Replies to this letter:

  • These letters left me confused.....is there a
    purpose?...Please if there is any further correspondence, sign your name
    and give me some understanding of who you are and why you felt the need
    to send this to me...
                 Thank you,
                 James

 

  • Dear James 

           Thank you for your response. I do not attend Calvary Chapel, nor would I consider myself a Calvary Chapel-ite, or any other 'ite' for that matter. I apologize if the letters seemed confusing, or in any way demeaning to you as a pastor or person; it was not my intent.

           A friend of mine, (the husband in the letters) his wife approximately 6 months ago, decided that she was going to leave him. They both attend a Calvary Chapel in Northern California, which I had
    attended as well a few years back. At this particular Chapel they have seen a huge movement of women leaving their husbands, even the men in leadership have been affected by it. The previous pastor of this Calvary Chapel, 6 or 7 years ago, fell into adultery and the pastor before him
    as well.

           This is not just a Calvary Chapel issue, but this affects the entire Church, Christ's Bride, his beloved Congregation. I have admired Chuck Smith and respected him as a believer in Christ and am indebted to him for the teaching I have learned from him, and other pastors as well, not only in Calvary Chapel but in the The Church. What I don't understand is how a woman can leave her husband, and it is tolerated and she is accepted in congregation functions when she's out running around separate from her husband. This is becoming normal activity in this particular Calvary Chapel.

           I have sent out the email you received to Calvary Chapels nationwide, hoping that this activity was not occurring in other churches. So far, these are some of the exact responses I have received
    back: 'please remove me from this mailing list', 'who are you?', 'don't send me any more e-mails of this nature', and 'who are you and whom do you represent?'. Only one pastor from the mid-west replied with courteous, scriptural words: "when we don't call sin 'sin' it destroys and undermines a lot of work in process. we have seen a great deal of marriages where  the spouse, lately the wife has up and left, the
    Internet romance craze is one of the greatest causes."

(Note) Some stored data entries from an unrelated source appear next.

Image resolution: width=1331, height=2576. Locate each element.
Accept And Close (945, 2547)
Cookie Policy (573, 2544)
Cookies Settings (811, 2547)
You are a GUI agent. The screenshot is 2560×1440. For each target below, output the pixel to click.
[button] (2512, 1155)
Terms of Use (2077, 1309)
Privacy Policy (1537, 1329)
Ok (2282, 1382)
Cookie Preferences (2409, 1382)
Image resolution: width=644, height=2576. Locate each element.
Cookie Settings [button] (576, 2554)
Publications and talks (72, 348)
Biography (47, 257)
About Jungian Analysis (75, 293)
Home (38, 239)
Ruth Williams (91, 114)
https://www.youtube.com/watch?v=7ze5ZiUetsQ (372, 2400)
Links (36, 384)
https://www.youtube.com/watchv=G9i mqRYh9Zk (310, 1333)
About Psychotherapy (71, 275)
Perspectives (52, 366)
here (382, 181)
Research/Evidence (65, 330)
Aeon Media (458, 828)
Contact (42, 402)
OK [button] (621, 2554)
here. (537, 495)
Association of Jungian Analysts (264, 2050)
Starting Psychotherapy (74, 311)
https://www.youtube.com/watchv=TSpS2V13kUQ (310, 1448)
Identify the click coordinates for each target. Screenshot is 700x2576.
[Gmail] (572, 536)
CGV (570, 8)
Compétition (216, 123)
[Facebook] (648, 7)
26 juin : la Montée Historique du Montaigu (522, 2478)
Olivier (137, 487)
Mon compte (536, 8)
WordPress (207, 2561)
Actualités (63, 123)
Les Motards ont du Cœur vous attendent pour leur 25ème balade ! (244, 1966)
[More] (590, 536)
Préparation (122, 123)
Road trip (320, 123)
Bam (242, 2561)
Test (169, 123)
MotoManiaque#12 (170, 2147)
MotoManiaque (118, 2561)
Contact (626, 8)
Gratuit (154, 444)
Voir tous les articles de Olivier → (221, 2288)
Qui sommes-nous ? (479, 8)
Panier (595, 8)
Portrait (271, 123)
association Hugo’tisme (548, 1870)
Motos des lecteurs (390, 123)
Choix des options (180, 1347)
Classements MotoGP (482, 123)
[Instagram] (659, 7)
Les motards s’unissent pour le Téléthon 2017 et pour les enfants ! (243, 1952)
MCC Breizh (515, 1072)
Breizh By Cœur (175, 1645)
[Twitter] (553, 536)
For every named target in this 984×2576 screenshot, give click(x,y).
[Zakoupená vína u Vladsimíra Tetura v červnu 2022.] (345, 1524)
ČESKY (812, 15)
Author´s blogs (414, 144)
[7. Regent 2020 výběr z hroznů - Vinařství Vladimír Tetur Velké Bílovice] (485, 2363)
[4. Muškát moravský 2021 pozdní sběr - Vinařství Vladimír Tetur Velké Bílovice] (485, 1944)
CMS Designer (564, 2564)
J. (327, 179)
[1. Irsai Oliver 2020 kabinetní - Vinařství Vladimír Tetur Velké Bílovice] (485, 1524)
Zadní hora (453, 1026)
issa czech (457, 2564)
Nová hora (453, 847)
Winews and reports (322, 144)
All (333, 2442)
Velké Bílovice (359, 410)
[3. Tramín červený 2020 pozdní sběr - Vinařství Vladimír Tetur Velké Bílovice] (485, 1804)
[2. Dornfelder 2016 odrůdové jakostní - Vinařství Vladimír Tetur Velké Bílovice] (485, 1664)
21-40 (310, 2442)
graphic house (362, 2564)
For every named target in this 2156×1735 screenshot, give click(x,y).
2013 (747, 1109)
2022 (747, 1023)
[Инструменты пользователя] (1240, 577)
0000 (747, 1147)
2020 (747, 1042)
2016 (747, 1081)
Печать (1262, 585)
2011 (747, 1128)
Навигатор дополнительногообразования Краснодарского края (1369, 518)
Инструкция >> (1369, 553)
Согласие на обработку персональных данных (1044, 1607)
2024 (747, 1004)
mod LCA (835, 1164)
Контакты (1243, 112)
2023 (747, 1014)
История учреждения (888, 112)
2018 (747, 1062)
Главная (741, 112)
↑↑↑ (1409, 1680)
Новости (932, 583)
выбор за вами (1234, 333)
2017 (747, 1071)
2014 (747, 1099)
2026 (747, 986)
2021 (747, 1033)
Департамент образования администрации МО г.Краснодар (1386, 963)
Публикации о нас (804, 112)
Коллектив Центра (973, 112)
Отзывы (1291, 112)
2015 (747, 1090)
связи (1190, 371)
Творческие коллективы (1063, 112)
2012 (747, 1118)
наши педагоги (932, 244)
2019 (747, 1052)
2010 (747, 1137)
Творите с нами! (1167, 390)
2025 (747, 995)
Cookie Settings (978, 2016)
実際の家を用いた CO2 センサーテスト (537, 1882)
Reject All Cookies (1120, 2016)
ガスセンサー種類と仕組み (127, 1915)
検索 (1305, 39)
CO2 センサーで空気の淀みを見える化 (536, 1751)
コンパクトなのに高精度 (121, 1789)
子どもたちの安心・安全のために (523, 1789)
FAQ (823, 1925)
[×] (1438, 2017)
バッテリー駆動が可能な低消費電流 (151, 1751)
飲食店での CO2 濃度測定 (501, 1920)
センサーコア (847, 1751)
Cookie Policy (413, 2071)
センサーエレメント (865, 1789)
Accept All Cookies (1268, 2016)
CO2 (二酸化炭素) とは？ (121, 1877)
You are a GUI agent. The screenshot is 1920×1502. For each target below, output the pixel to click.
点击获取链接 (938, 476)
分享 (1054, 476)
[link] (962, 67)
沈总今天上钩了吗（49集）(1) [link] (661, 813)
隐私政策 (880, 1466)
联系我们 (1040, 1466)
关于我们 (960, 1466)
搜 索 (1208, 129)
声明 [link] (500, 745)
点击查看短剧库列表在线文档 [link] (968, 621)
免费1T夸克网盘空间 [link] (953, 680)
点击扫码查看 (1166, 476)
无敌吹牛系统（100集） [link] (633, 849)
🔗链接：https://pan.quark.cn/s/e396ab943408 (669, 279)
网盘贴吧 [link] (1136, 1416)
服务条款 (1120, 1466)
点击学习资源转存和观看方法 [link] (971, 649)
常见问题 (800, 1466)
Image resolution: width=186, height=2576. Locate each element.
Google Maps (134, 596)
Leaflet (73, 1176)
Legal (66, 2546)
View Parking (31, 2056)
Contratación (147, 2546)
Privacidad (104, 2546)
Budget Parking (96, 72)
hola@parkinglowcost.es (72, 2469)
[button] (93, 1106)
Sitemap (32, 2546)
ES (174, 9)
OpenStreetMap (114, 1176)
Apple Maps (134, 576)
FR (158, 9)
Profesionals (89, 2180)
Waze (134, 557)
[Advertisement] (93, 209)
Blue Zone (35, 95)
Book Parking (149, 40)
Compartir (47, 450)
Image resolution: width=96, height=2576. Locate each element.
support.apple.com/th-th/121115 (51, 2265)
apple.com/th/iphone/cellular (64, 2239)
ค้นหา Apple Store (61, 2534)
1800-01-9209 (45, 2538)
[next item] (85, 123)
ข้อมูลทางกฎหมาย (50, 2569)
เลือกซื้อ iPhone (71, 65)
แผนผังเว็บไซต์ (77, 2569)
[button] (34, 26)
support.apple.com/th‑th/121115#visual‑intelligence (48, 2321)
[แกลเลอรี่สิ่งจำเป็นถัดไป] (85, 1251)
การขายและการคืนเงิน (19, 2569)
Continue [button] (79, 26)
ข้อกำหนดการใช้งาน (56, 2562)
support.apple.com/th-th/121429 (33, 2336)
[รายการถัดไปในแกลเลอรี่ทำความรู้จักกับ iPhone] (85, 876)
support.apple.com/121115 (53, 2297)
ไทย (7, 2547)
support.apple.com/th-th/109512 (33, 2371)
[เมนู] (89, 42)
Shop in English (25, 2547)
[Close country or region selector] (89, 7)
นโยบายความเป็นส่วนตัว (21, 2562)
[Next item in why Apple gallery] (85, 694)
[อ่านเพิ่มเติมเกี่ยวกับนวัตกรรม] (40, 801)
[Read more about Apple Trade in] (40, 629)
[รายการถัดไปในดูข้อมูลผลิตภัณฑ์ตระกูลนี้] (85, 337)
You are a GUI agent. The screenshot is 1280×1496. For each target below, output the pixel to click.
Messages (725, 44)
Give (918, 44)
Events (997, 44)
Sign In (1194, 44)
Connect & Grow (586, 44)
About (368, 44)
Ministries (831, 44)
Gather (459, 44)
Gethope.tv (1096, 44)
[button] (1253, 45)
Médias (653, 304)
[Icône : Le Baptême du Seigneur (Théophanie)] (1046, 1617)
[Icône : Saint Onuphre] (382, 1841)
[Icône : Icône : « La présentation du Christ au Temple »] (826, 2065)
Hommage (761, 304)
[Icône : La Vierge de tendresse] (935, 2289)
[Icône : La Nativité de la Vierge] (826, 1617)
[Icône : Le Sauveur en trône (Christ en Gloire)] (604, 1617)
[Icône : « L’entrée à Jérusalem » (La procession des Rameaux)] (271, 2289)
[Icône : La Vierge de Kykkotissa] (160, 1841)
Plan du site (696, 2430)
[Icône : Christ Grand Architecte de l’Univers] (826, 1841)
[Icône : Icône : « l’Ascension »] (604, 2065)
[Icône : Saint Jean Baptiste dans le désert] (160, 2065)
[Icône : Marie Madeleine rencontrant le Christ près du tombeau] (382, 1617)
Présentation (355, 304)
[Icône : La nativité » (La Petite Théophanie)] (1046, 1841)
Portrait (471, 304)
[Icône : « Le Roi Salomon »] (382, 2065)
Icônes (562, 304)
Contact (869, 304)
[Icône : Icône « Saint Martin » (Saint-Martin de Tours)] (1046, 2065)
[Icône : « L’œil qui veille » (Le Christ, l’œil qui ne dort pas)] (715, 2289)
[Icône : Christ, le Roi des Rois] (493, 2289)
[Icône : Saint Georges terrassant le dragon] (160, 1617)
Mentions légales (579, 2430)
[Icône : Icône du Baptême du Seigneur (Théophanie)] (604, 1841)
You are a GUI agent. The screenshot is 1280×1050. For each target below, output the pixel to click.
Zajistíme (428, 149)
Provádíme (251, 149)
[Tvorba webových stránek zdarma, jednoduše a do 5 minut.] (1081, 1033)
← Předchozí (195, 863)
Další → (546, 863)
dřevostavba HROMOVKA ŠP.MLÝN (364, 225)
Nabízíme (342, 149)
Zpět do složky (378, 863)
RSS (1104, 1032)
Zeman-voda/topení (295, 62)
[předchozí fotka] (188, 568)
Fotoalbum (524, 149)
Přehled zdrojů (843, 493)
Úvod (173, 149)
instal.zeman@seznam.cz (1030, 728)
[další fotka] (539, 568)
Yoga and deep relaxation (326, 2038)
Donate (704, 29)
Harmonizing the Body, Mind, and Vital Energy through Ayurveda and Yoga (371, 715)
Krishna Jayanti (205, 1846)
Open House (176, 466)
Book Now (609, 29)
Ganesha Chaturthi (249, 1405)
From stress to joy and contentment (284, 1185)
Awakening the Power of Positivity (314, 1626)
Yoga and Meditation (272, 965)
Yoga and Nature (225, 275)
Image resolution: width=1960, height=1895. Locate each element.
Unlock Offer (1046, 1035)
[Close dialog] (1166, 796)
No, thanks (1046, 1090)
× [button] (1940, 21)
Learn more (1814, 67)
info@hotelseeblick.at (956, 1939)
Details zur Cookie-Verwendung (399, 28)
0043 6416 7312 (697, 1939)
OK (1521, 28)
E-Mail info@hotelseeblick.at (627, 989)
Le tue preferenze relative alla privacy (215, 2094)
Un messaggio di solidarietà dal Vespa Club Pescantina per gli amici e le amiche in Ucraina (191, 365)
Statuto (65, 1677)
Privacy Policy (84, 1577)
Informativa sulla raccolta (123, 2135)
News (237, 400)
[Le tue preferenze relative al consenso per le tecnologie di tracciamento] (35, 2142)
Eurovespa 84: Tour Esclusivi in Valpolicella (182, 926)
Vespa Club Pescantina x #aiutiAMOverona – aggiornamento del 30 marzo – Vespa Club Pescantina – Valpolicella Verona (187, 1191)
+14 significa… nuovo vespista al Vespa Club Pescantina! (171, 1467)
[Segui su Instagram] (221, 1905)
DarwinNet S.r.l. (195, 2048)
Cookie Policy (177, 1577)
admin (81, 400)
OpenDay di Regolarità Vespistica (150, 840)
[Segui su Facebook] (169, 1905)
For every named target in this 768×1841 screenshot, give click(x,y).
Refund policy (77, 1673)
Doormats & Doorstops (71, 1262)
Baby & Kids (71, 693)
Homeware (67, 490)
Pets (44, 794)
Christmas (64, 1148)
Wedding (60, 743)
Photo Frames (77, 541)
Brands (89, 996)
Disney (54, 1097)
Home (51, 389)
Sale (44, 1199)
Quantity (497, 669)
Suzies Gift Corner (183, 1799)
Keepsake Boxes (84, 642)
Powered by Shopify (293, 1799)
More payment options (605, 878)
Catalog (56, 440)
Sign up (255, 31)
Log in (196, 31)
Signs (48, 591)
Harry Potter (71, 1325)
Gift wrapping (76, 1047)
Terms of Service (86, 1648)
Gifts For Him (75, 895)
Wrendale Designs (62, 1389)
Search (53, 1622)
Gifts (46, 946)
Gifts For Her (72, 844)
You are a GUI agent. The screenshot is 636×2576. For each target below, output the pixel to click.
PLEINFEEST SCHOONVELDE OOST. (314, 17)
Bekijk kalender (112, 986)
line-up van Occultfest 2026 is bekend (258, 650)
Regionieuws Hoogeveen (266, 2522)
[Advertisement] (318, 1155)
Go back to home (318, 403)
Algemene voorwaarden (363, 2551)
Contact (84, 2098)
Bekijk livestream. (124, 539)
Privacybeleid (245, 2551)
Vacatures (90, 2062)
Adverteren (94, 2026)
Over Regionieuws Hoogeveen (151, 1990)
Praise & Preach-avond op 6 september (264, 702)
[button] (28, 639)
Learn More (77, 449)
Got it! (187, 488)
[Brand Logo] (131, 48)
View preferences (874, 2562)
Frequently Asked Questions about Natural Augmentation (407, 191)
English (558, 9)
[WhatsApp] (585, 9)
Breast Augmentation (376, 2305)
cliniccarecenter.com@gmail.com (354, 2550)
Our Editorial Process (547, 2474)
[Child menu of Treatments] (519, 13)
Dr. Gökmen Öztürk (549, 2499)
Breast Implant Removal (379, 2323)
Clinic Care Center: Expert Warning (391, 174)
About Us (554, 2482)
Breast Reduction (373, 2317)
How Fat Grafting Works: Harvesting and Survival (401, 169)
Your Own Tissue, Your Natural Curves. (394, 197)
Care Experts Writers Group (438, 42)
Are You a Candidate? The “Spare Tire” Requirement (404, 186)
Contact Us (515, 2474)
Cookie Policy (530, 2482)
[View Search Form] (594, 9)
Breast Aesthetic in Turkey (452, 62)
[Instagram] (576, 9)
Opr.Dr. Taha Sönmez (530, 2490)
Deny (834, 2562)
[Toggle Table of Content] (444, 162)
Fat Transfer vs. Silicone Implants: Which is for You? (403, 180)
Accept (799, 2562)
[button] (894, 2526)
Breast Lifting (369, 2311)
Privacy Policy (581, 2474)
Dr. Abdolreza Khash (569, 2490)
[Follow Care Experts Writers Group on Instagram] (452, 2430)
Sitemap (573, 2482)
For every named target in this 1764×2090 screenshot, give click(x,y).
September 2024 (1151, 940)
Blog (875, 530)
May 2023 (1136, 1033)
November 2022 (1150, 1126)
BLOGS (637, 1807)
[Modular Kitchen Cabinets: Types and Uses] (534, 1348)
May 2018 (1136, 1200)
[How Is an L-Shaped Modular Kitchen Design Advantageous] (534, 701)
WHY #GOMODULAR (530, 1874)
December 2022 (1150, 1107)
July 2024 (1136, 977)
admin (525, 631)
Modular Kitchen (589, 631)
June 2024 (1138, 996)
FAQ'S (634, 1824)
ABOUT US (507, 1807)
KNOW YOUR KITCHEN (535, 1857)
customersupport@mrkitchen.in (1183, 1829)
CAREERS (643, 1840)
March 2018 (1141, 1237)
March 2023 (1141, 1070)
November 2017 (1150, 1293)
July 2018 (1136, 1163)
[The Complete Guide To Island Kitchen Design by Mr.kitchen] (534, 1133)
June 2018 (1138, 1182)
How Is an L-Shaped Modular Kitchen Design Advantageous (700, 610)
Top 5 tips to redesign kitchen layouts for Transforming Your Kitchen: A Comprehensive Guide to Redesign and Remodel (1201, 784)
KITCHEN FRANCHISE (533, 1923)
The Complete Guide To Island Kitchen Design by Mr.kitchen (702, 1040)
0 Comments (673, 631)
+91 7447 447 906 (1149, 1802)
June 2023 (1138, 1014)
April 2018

           I hope that none of us consider ourselves to be islands on our own. I hope that any pastor, from Calvary Chapel or any other Bible-believing congregation knows that there is accountability in the
    Holy Body of Christ, not just Calvary Chapel's body.

           I hope that this has clarified any confusion or frustration that
    might have been conjured up by my earlier email.

           If you have any other questions feel free to ask.
           May the grace of our Lord Jesus Christ guide you.

           Steven

 

  • Dear Steven,
  • Thank you for your kind reply, I too am concerned about the
    Church today, we have ceased to confront sin and instead fear for our
    paychecks and creature comforts as Pastors.

  • I am sorry for your friend and have both men and women in our fellowship
    that have been abandoned by their "believing" spouse. It is a sign that
    the enemy is being successful on many fronts despite the many marriage
    seminars that churches offer over and over again.  It is important that
    we unapologetically preach the full counsel of the scriptures.

    As to your first letter, I think what bothered (if that's the right word)
    me is that I had no point of reference and so the letter was confusing
    to me, I would like to offer some advice: if you send this to anyone
    else, sign your name to it and give the same background that you gave me
    in this letter. It would go farther to help those who seek the
    self-examination that this letter and the
    previous one prompts.

    I will be in prayer for your friend and would ask that you pray for me,
    that I would always aspire to be a pleaser of God rather than of man.